## About this task
Within the entries below, the lines from the one with "run_pre_install_hooks (105, 1380)" through the one with "write_default_spec (96, 1647)" are to be set down exactly, both ends kept.

Pixel coordinate grounding data:

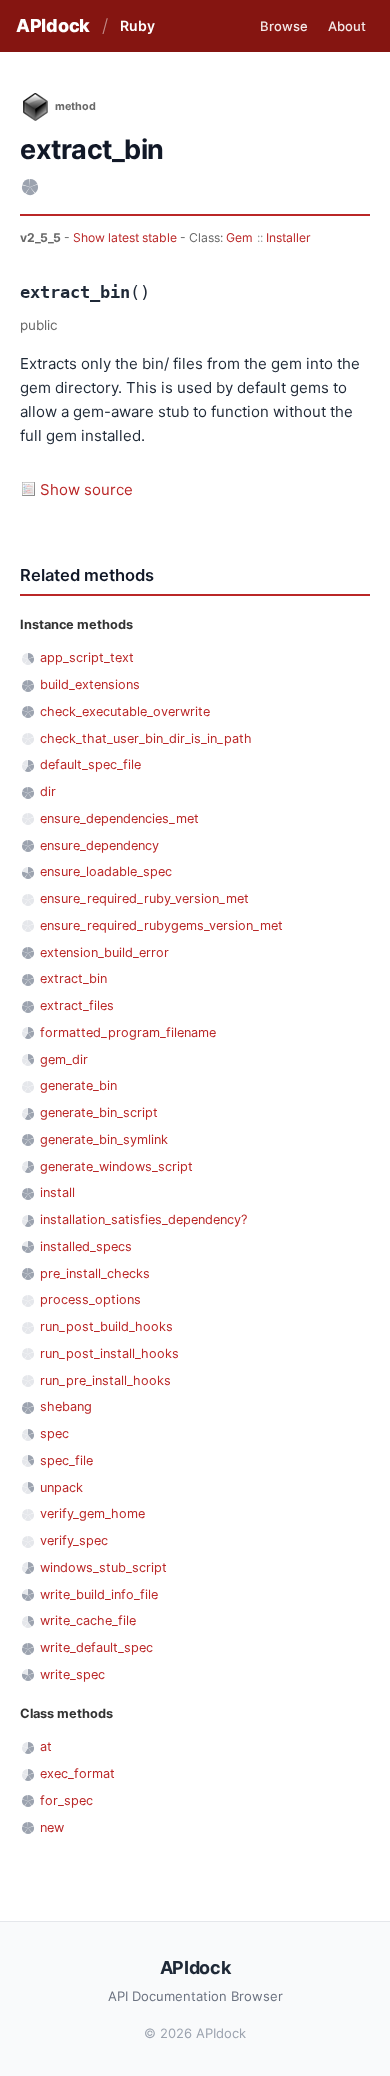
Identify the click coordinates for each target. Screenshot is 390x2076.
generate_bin (78, 1085)
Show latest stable (126, 237)
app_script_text (87, 657)
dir (48, 791)
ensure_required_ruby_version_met (144, 898)
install (57, 1192)
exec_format (77, 1773)
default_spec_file (90, 764)
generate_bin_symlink (104, 1139)
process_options (90, 1299)
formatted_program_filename (128, 1032)
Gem (239, 237)
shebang (66, 1406)
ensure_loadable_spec (106, 871)
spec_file (66, 1460)
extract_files (77, 1005)
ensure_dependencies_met (119, 818)
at (46, 1746)
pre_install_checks (95, 1273)
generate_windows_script (116, 1166)
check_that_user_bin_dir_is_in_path (146, 738)
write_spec (72, 1674)
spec (54, 1433)
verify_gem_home (92, 1513)
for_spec (66, 1800)
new (52, 1827)
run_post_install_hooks (109, 1353)
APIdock (53, 25)
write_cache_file (88, 1620)
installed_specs (86, 1246)
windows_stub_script (103, 1567)
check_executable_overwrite (125, 711)
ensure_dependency (99, 845)
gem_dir (64, 1059)
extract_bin (73, 978)
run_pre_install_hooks (105, 1380)
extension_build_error (104, 952)
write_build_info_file (99, 1594)
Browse (284, 26)
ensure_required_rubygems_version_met (161, 925)
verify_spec (74, 1540)
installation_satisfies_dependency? (143, 1219)
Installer (288, 237)
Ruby (137, 25)
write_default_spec (96, 1647)
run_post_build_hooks (106, 1326)
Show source (86, 489)
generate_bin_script (99, 1112)
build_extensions (90, 684)
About (347, 26)
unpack (61, 1487)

## Output for this exercise
run_pre_install_hooks (105, 1380)
extension_build_error (104, 952)
write_build_info_file (99, 1594)
Browse (284, 26)
ensure_required_rubygems_version_met (161, 925)
verify_spec (74, 1540)
installation_satisfies_dependency? (143, 1219)
Installer (288, 237)
Ruby (137, 25)
write_default_spec (96, 1647)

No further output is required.